• J Clin Anesth · May 2004

    Case Reports

    Asystole during successive electroconvulsive therapy sessions: a report of two cases.

    • Marnie Robinson and Geoffery Lighthall.
    • Department of Anesthesia Stanford University Medical Center, Stanford, CA 94305, USA.
    • J Clin Anesth. 2004 May 1; 16 (3): 210-3.

    AbstractIntense vagal discharge often follows stimulus application during electroconvulsive therapy (ECT). Related periods of asystole during ECT have been reported sporadically in psychiatric journals, but to date not in the anesthesia literature. We report here two cases of prolonged asystole that occurred in our facility in spite of the fact that published suggestions for its prevention were followed.

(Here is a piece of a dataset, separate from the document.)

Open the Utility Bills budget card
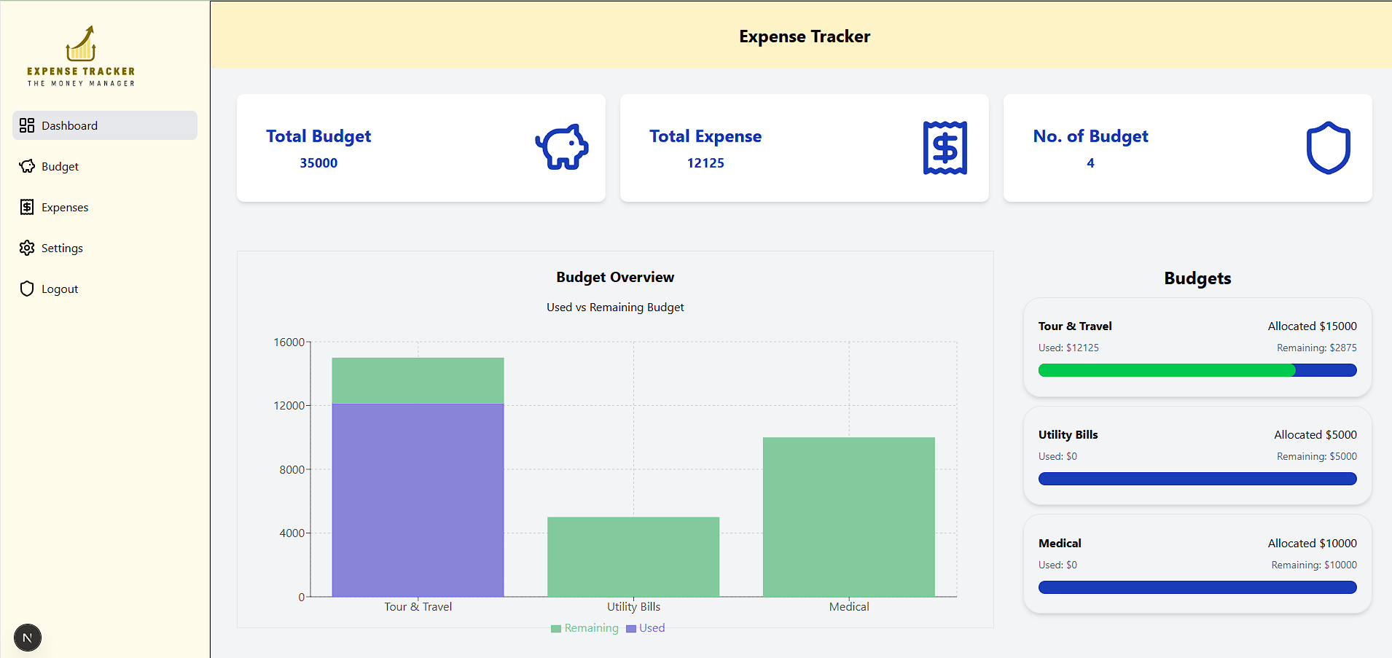This screenshot has height=658, width=1392. pyautogui.click(x=1197, y=455)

With careful monitoring of these patients--including echocardiography for one patient--we document the onset of asystole at the exact time of ECT stimulus application. With these data, we discuss why asystole is likely to result from a direct central pathway rather than via a baroreceptor reflex, and discuss a neuroanatomic pathway potentially responsible for our findings. We also demonstrate that high-dose atropine (0.8 mg) can effectively prevent most cases of asystole in susceptible patients, and that administration of esmolol following cessation of seizures effectively reduces the elevated heart rate without causing asystole or bradycardia.